At LLM scale, all three resources are costly. While the US government (USG) can easily meet the financial demands of Mulchandani’s proposal, its potential inability to meet data and talent requirements is highly likely to cause such a project to fail. The right mix for success is the private sector for data and personnel and the government for money and scaling compute.
Artificial Intelligence (AI) technology is rapidly maturing. While research into adapting LLMs to military and intelligence applications is work worthy of the Department of Defense (DoD) and IC research funds, research projects alone will not maintain parity with near-peer adversaries, particularly China. In the LLM space, broad deployment of current technology leads to data advantages that can be used to train the next generation of models, providing durable advantages to entities that can most rapidly iterate.
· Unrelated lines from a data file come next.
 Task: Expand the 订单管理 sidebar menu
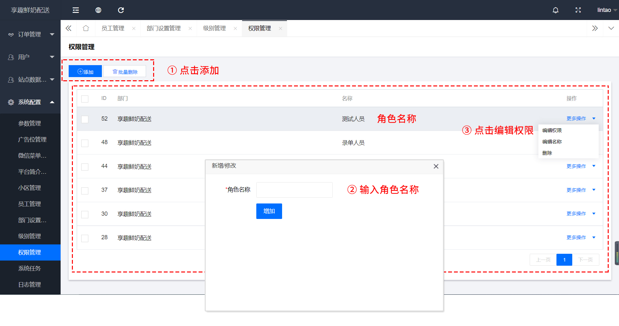[x=30, y=35]
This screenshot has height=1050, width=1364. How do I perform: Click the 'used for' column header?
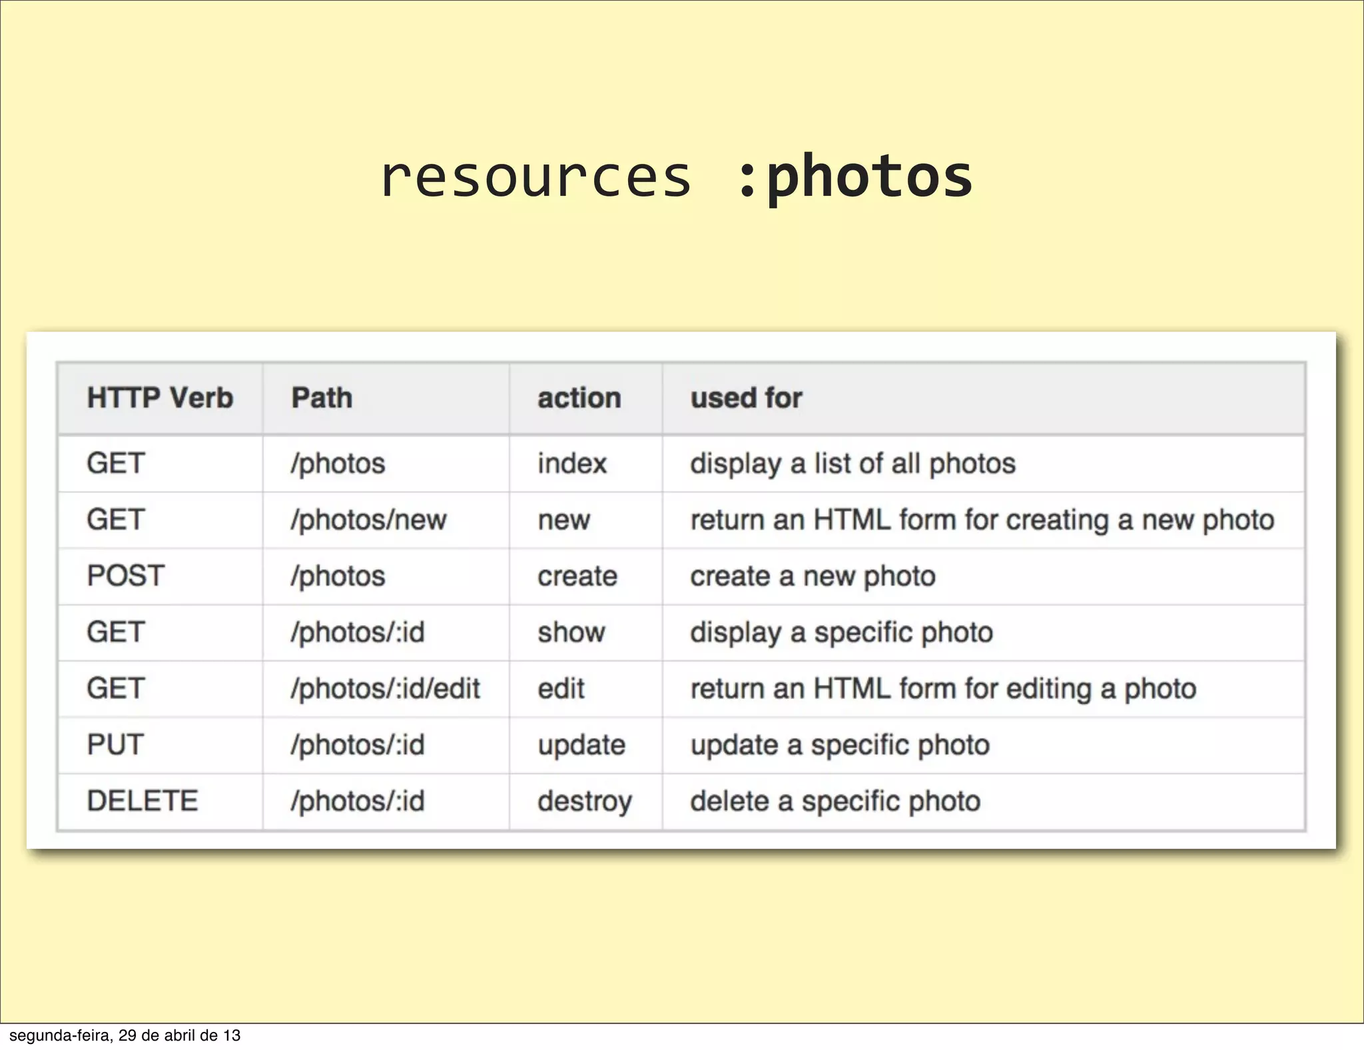pos(746,398)
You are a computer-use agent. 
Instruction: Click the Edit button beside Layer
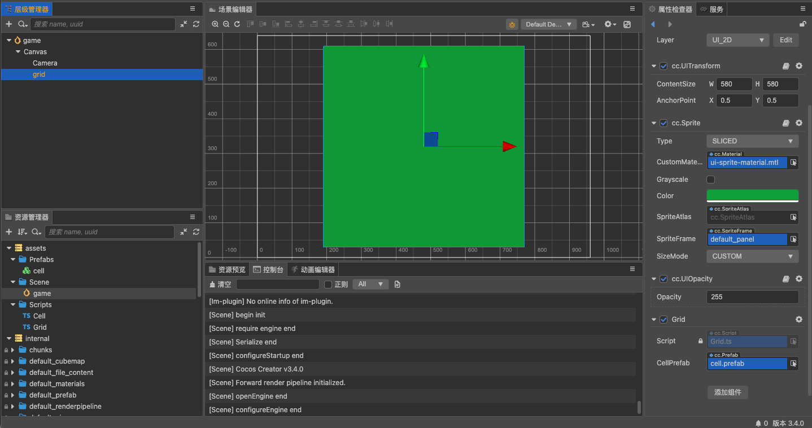(x=786, y=40)
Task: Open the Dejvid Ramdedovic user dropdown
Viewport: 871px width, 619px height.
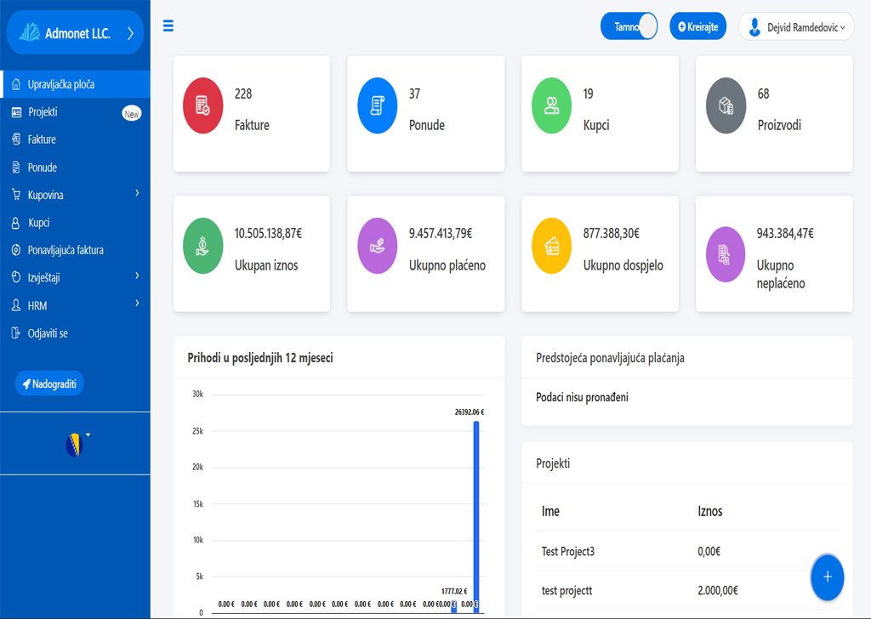Action: 796,27
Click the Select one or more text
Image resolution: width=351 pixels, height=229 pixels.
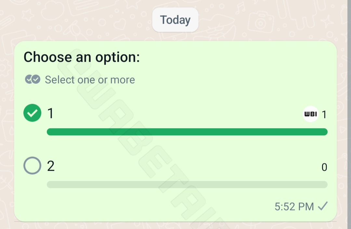(x=90, y=80)
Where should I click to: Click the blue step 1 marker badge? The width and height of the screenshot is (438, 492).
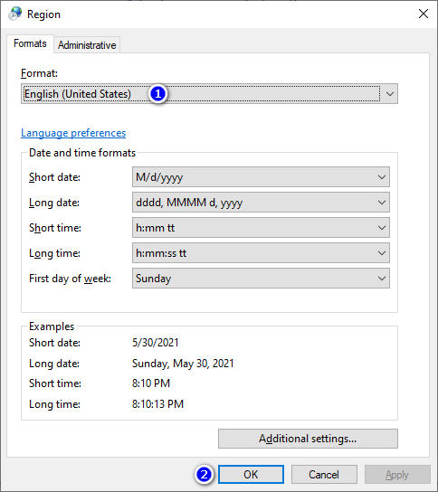[x=158, y=93]
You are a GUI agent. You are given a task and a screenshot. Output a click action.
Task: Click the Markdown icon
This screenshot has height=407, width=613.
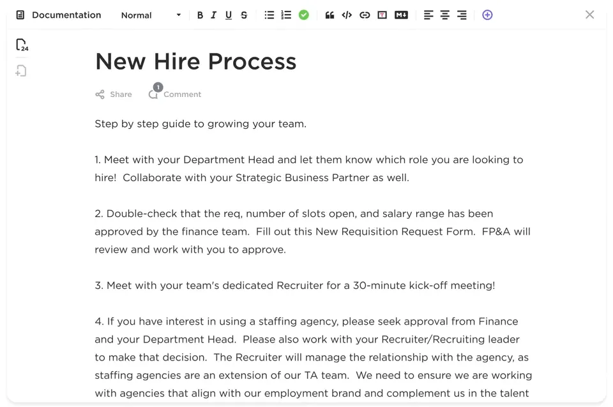click(x=401, y=15)
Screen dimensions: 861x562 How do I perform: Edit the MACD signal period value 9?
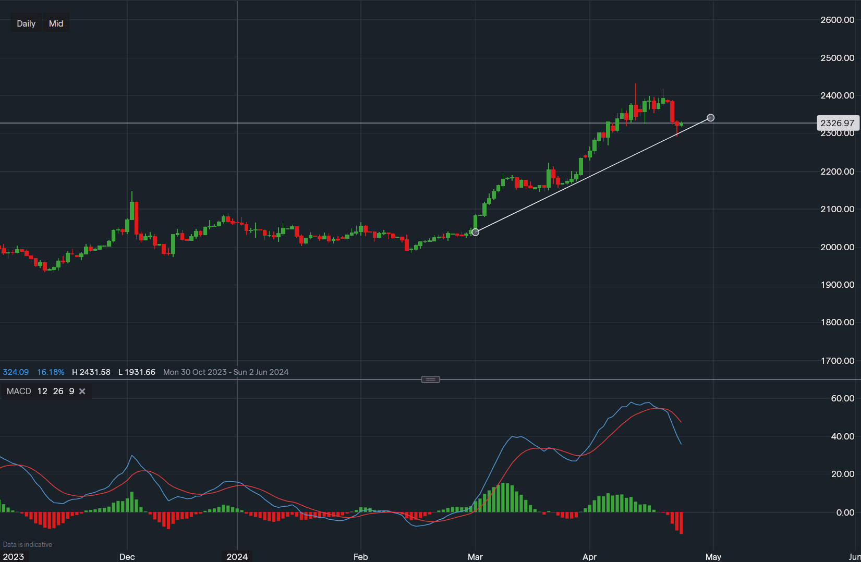click(x=71, y=391)
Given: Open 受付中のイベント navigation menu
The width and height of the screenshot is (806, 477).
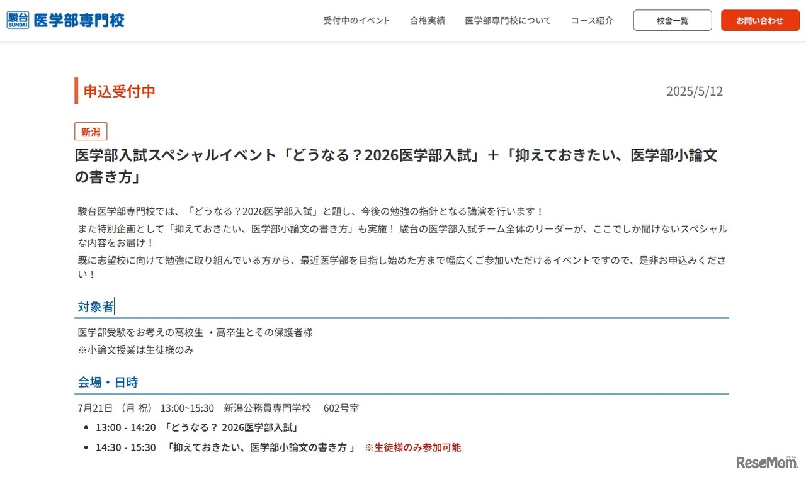Looking at the screenshot, I should pos(357,20).
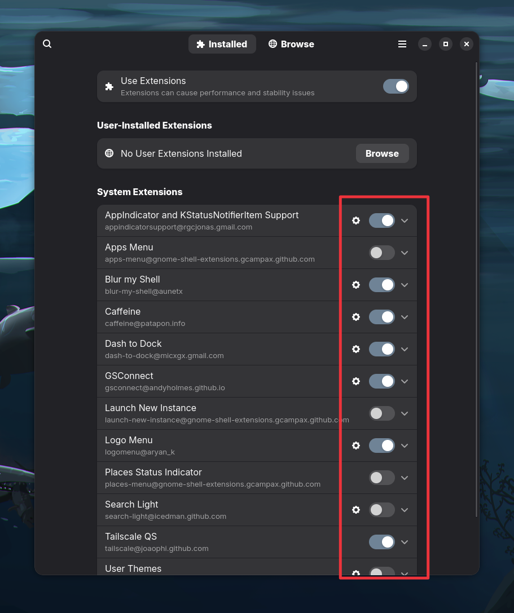Disable the Use Extensions master switch
Screen dimensions: 514x613
click(396, 86)
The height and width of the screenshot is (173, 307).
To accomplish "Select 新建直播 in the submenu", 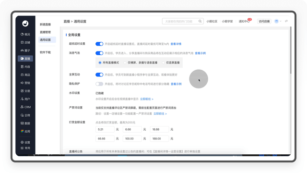I will point(45,25).
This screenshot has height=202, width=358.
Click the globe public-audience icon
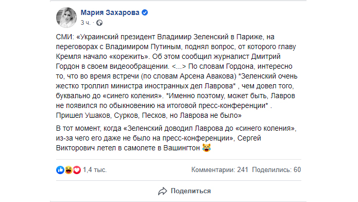click(99, 23)
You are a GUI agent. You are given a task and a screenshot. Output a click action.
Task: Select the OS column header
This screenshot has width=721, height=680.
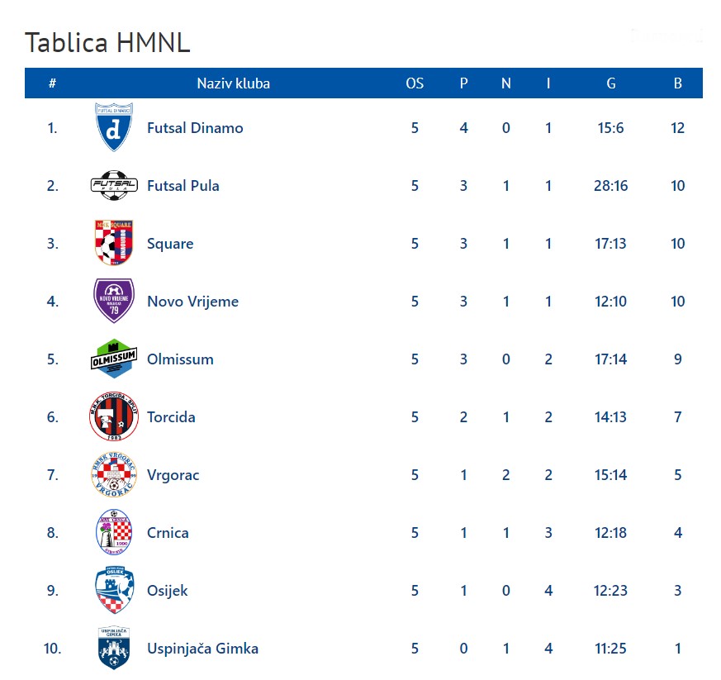click(x=415, y=83)

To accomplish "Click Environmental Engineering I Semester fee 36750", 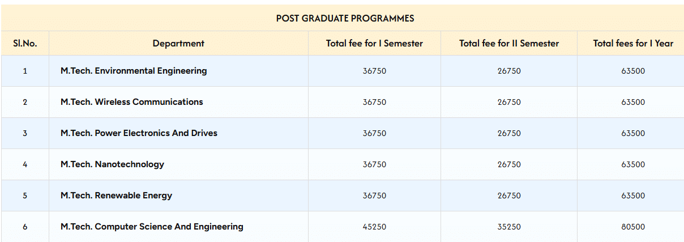I will [374, 71].
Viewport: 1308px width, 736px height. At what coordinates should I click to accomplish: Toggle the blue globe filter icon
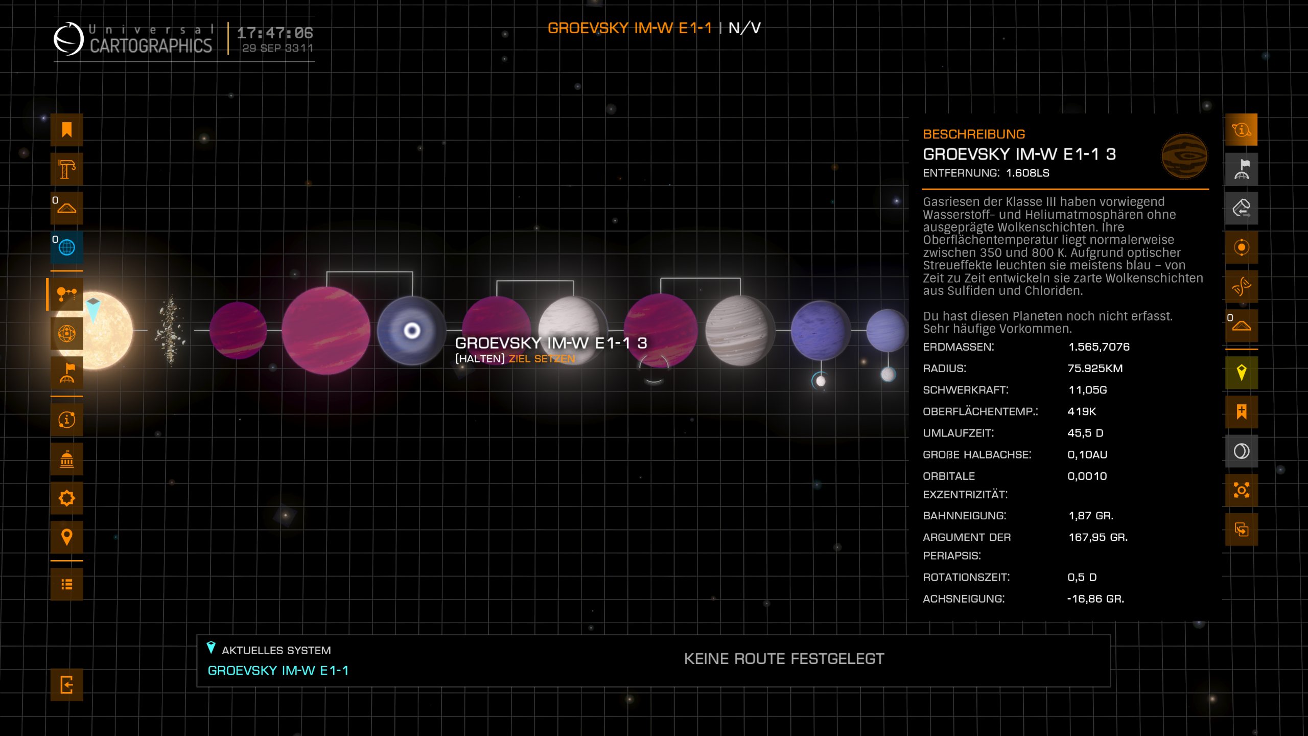coord(66,247)
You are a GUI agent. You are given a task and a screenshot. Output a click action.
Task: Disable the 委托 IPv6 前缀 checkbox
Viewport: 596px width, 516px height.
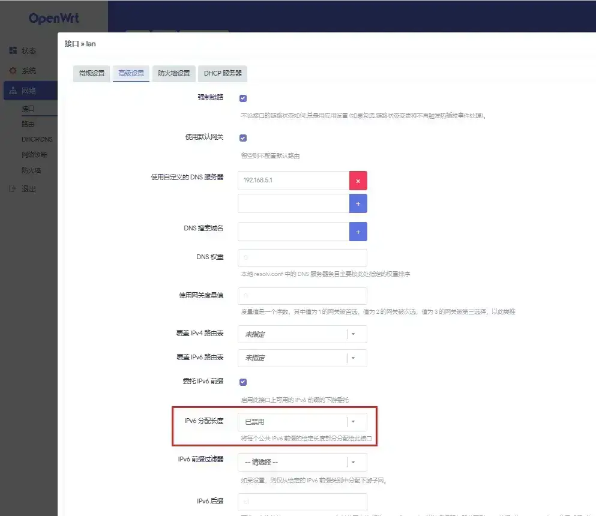click(243, 382)
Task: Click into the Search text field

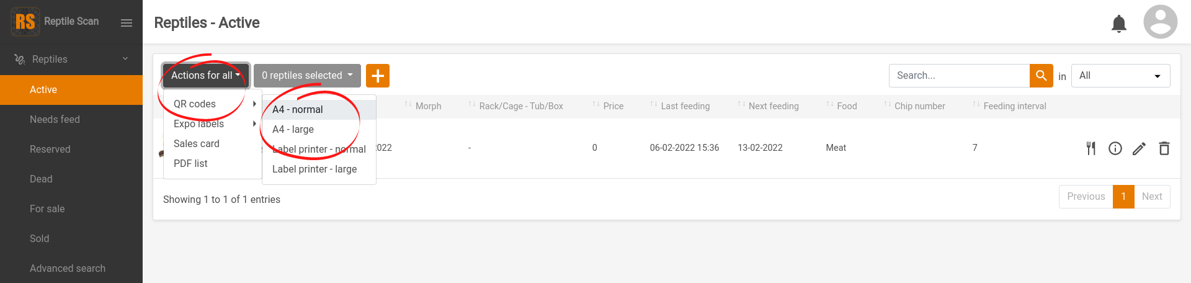Action: (x=959, y=76)
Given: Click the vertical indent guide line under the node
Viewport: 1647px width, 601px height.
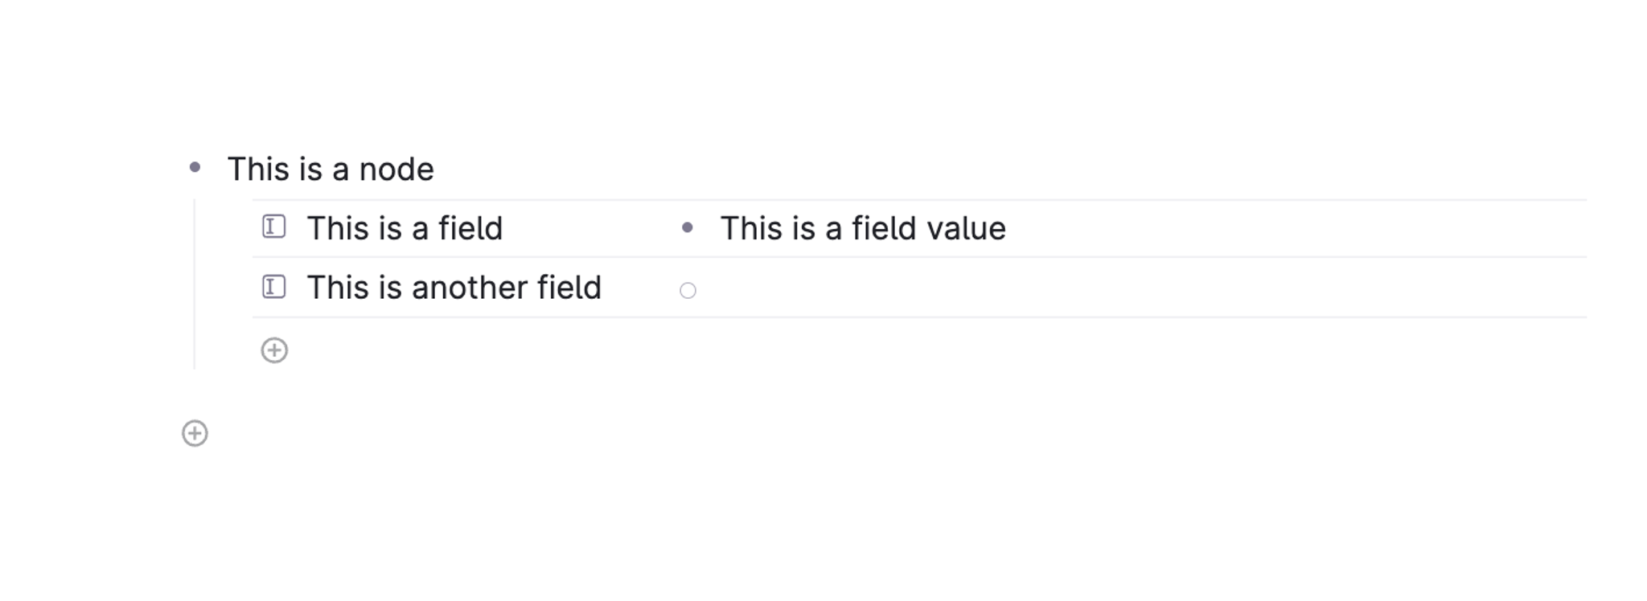Looking at the screenshot, I should [195, 281].
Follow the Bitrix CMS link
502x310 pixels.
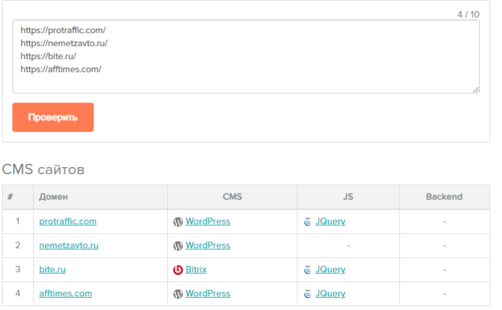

The iteration must be with production systems, not demonstration projects.
The USG should partner with firm(s) that can provide clean data at scale and top AI talent, while providing the funding and infrastructure required to deploy a solution and bring it to the maturity level necessary for intelligence applications.
Kingfisher Systems, Inc.
Kingfisher can meet both data and talent requirements now. Because LLMs are a way of expressing a probability model for text sequences, LLM training data should be comprised of diverse, high-quality writing. Acquiring and working with closed sources will significantly slow development and deployment. The more structured nature of closed source text also makes it not well-suited to be the bulk of a training corpus. Thus, it is likely that Kingfisher Systems alone, with its current data corpus extending back over 15 years, can meet Open Source data requirements to train an IC LLM.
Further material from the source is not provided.